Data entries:
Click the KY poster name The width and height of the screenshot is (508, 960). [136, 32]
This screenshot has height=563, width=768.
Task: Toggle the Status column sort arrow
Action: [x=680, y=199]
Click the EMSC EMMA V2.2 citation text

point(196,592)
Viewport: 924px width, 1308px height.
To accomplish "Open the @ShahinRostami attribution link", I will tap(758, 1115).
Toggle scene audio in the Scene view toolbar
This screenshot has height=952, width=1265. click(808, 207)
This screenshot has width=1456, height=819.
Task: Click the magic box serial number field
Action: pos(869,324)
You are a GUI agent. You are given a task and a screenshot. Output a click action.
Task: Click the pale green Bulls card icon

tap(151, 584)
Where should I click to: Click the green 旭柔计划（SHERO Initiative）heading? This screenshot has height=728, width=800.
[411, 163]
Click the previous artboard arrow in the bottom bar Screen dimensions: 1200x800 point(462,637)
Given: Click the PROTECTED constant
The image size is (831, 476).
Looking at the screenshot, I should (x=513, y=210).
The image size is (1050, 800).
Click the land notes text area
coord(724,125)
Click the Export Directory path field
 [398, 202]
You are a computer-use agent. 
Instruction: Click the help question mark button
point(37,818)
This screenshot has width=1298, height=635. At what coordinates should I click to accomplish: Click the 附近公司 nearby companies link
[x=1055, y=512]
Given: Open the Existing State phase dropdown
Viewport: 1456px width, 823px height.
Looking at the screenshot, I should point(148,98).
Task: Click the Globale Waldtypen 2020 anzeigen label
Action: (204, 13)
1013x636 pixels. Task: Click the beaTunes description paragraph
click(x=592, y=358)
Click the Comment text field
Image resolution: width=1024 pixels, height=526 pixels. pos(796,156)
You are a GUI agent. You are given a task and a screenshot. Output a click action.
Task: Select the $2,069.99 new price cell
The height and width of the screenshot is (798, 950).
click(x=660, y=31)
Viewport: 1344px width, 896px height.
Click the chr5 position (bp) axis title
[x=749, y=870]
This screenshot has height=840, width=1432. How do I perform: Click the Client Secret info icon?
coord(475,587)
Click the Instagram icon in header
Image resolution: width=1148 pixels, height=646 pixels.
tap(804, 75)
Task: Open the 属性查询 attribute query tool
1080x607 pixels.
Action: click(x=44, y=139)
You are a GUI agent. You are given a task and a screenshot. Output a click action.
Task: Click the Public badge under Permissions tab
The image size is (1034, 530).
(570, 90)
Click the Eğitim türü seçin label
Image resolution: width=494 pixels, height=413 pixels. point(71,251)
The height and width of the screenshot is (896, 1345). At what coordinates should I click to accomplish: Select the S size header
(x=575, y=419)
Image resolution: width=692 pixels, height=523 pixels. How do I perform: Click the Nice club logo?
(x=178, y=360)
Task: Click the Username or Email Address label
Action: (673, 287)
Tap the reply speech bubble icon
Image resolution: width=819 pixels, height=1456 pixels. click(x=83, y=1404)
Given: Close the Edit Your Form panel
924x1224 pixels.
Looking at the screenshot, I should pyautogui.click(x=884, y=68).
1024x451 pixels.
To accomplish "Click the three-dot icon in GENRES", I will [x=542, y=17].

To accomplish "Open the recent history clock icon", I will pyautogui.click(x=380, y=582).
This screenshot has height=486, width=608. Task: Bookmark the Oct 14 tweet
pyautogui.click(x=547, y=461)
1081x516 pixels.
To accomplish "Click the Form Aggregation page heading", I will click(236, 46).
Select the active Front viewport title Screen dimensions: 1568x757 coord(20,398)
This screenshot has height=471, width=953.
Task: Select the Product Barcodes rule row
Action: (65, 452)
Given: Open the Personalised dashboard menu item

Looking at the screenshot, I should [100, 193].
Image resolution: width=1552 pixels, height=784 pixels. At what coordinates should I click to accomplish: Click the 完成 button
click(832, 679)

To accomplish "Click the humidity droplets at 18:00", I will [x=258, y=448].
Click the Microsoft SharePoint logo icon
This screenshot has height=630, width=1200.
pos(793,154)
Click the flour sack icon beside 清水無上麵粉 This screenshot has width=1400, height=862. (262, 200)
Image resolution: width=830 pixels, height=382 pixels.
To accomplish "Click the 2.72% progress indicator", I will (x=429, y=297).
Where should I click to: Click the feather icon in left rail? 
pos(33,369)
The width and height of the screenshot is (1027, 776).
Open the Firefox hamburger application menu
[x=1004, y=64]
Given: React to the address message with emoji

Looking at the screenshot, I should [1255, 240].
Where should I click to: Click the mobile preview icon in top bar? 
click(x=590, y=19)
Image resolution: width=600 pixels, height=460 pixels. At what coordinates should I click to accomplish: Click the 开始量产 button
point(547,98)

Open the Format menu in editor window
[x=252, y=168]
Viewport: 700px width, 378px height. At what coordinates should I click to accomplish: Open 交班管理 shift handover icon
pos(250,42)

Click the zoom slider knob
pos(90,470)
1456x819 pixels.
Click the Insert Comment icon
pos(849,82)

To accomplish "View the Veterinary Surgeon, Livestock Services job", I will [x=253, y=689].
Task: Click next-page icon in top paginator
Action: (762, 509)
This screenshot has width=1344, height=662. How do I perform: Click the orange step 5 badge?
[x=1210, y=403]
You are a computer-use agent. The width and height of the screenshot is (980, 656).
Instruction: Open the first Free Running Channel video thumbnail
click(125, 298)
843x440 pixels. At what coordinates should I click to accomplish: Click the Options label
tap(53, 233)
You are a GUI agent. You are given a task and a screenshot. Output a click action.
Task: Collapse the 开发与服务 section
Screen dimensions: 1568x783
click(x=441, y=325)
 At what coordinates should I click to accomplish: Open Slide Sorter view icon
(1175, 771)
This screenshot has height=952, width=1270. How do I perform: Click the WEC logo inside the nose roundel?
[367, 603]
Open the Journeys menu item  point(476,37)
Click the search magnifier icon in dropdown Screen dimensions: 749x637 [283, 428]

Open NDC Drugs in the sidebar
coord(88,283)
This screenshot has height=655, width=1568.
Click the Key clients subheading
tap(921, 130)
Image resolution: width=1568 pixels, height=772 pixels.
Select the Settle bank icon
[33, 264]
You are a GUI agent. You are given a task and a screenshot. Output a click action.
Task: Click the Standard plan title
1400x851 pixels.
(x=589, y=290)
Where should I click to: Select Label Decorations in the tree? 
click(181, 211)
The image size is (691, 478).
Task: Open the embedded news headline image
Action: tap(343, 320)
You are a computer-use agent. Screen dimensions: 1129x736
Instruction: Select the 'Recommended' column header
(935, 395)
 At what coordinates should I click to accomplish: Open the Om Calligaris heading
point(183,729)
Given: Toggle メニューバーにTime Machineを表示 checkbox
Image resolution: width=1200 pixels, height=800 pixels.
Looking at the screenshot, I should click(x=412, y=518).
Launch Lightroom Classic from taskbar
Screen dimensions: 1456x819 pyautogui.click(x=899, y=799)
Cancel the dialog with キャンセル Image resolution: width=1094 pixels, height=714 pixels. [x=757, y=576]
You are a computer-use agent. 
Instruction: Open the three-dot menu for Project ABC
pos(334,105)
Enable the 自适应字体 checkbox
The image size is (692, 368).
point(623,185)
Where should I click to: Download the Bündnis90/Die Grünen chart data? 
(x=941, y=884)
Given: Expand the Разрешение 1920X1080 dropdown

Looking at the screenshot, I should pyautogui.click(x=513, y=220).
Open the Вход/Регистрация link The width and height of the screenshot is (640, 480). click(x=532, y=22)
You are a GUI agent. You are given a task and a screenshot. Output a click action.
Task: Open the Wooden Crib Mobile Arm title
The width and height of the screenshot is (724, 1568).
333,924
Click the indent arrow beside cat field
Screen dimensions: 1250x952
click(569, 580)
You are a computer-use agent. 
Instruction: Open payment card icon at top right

- _What the task requires_: Copy all of the entries above word for word.

- _In response_:
Click the KY poster name The width and height of the screenshot is (508, 960). [136, 32]
This screenshot has height=563, width=768.
Task: Toggle the Status column sort arrow
Action: [x=680, y=199]
Click the EMSC EMMA V2.2 citation text

point(196,592)
Viewport: 924px width, 1308px height.
To accomplish "Open the @ShahinRostami attribution link", I will tap(758, 1115).
Toggle scene audio in the Scene view toolbar
This screenshot has height=952, width=1265. click(808, 207)
This screenshot has width=1456, height=819.
Task: Click the magic box serial number field
Action: pos(869,324)
You are a GUI agent. You are given a task and a screenshot. Output a click action.
Task: Click the pale green Bulls card icon

tap(151, 584)
Where should I click to: Click the green 旭柔计划（SHERO Initiative）heading? This screenshot has height=728, width=800.
[411, 163]
Click the previous artboard arrow in the bottom bar Screen dimensions: 1200x800 point(462,637)
Given: Click the PROTECTED constant
The image size is (831, 476).
Looking at the screenshot, I should (x=513, y=210).
The image size is (1050, 800).
Click the land notes text area
coord(724,125)
Click the Export Directory path field
 [398, 202]
You are a computer-use agent. 
Instruction: Click the help question mark button
point(37,818)
This screenshot has width=1298, height=635. At what coordinates should I click to accomplish: Click the 附近公司 nearby companies link
[x=1055, y=512]
Given: Open the Existing State phase dropdown
Viewport: 1456px width, 823px height.
Looking at the screenshot, I should point(148,98).
Task: Click the Globale Waldtypen 2020 anzeigen label
Action: (204, 13)
1013x636 pixels. Task: Click the beaTunes description paragraph
click(x=592, y=358)
Click the Comment text field
Image resolution: width=1024 pixels, height=526 pixels. pos(796,156)
You are a GUI agent. You are given a task and a screenshot. Output a click action.
Task: Select the $2,069.99 new price cell
The height and width of the screenshot is (798, 950).
click(x=660, y=31)
Viewport: 1344px width, 896px height.
Click the chr5 position (bp) axis title
[x=749, y=870]
This screenshot has height=840, width=1432. How do I perform: Click the Client Secret info icon?
coord(475,587)
Click the Instagram icon in header
Image resolution: width=1148 pixels, height=646 pixels.
tap(804, 75)
Task: Open the 属性查询 attribute query tool
1080x607 pixels.
Action: click(x=44, y=139)
You are a GUI agent. You are given a task and a screenshot. Output a click action.
Task: Click the Public badge under Permissions tab
The image size is (1034, 530).
(570, 90)
Click the Eğitim türü seçin label
Image resolution: width=494 pixels, height=413 pixels. point(71,251)
The height and width of the screenshot is (896, 1345). At what coordinates should I click to accomplish: Select the S size header
(x=575, y=419)
Image resolution: width=692 pixels, height=523 pixels. How do I perform: Click the Nice club logo?
(x=178, y=360)
Task: Click the Username or Email Address label
Action: (673, 287)
Tap the reply speech bubble icon
Image resolution: width=819 pixels, height=1456 pixels. click(x=83, y=1404)
Given: Close the Edit Your Form panel
924x1224 pixels.
Looking at the screenshot, I should pyautogui.click(x=884, y=68).
1024x451 pixels.
To accomplish "Click the three-dot icon in GENRES", I will [x=542, y=17].

To accomplish "Open the recent history clock icon", I will pyautogui.click(x=380, y=582).
This screenshot has height=486, width=608. Task: Bookmark the Oct 14 tweet
pyautogui.click(x=547, y=461)
1081x516 pixels.
To accomplish "Click the Form Aggregation page heading", I will click(236, 46).
Select the active Front viewport title Screen dimensions: 1568x757 coord(20,398)
This screenshot has height=471, width=953.
Task: Select the Product Barcodes rule row
Action: (65, 452)
Given: Open the Personalised dashboard menu item

Looking at the screenshot, I should [100, 193].
Image resolution: width=1552 pixels, height=784 pixels. At what coordinates should I click to accomplish: Click the 完成 button
click(832, 679)

To accomplish "Click the humidity droplets at 18:00", I will [x=258, y=448].
Click the Microsoft SharePoint logo icon
This screenshot has height=630, width=1200.
pos(793,154)
Click the flour sack icon beside 清水無上麵粉 This screenshot has width=1400, height=862. (262, 200)
Image resolution: width=830 pixels, height=382 pixels.
To accomplish "Click the 2.72% progress indicator", I will (x=429, y=297).
Where should I click to: Click the feather icon in left rail? 
pos(33,369)
The width and height of the screenshot is (1027, 776).
Open the Firefox hamburger application menu
[x=1004, y=64]
Given: React to the address message with emoji

Looking at the screenshot, I should [1255, 240].
Where should I click to: Click the mobile preview icon in top bar? 
click(x=590, y=19)
Image resolution: width=600 pixels, height=460 pixels. At what coordinates should I click to accomplish: Click the 开始量产 button
point(547,98)

Open the Format menu in editor window
[x=252, y=168]
Viewport: 700px width, 378px height. At what coordinates should I click to accomplish: Open 交班管理 shift handover icon
pos(250,42)

Click the zoom slider knob
pos(90,470)
1456x819 pixels.
Click the Insert Comment icon
pos(849,82)

To accomplish "View the Veterinary Surgeon, Livestock Services job", I will [x=253, y=689].
Task: Click next-page icon in top paginator
Action: (762, 509)
This screenshot has width=1344, height=662. How do I perform: Click the orange step 5 badge?
[x=1210, y=403]
You are a computer-use agent. The width and height of the screenshot is (980, 656).
Instruction: Open the first Free Running Channel video thumbnail
click(125, 298)
843x440 pixels. At what coordinates should I click to accomplish: Click the Options label
tap(53, 233)
You are a GUI agent. You are given a task and a screenshot. Output a click action.
Task: Collapse the 开发与服务 section
Screen dimensions: 1568x783
click(x=441, y=325)
 At what coordinates should I click to accomplish: Open Slide Sorter view icon
(1175, 771)
This screenshot has height=952, width=1270. How do I perform: Click the WEC logo inside the nose roundel?
[367, 603]
Open the Journeys menu item  point(476,37)
Click the search magnifier icon in dropdown Screen dimensions: 749x637 [283, 428]

Open NDC Drugs in the sidebar
coord(88,283)
This screenshot has height=655, width=1568.
Click the Key clients subheading
tap(921, 130)
Image resolution: width=1568 pixels, height=772 pixels.
Select the Settle bank icon
[33, 264]
You are a GUI agent. You are given a task and a screenshot. Output a click action.
Task: Click the Standard plan title
1400x851 pixels.
(x=589, y=290)
Where should I click to: Select Label Decorations in the tree? 
click(181, 211)
The image size is (691, 478).
Task: Open the embedded news headline image
Action: tap(343, 320)
You are a computer-use agent. Screen dimensions: 1129x736
Instruction: Select the 'Recommended' column header
(935, 395)
 At what coordinates should I click to accomplish: Open the Om Calligaris heading
point(183,729)
Given: Toggle メニューバーにTime Machineを表示 checkbox
Image resolution: width=1200 pixels, height=800 pixels.
Looking at the screenshot, I should click(x=412, y=518).
Launch Lightroom Classic from taskbar
Screen dimensions: 1456x819 pyautogui.click(x=899, y=799)
Cancel the dialog with キャンセル Image resolution: width=1094 pixels, height=714 pixels. [x=757, y=576]
You are a computer-use agent. 
Instruction: Open the three-dot menu for Project ABC
pos(334,105)
Enable the 自适应字体 checkbox
The image size is (692, 368).
point(623,185)
Where should I click to: Download the Bündnis90/Die Grünen chart data? 
(x=941, y=884)
Given: Expand the Разрешение 1920X1080 dropdown

Looking at the screenshot, I should pyautogui.click(x=513, y=220).
Open the Вход/Регистрация link The width and height of the screenshot is (640, 480). click(x=532, y=22)
You are a GUI agent. You are given a task and a screenshot. Output a click action.
Task: Open the Wooden Crib Mobile Arm title
The width and height of the screenshot is (724, 1568).
333,924
Click the indent arrow beside cat field
Screen dimensions: 1250x952
click(569, 580)
You are a computer-use agent. 
Instruction: Open payment card icon at top right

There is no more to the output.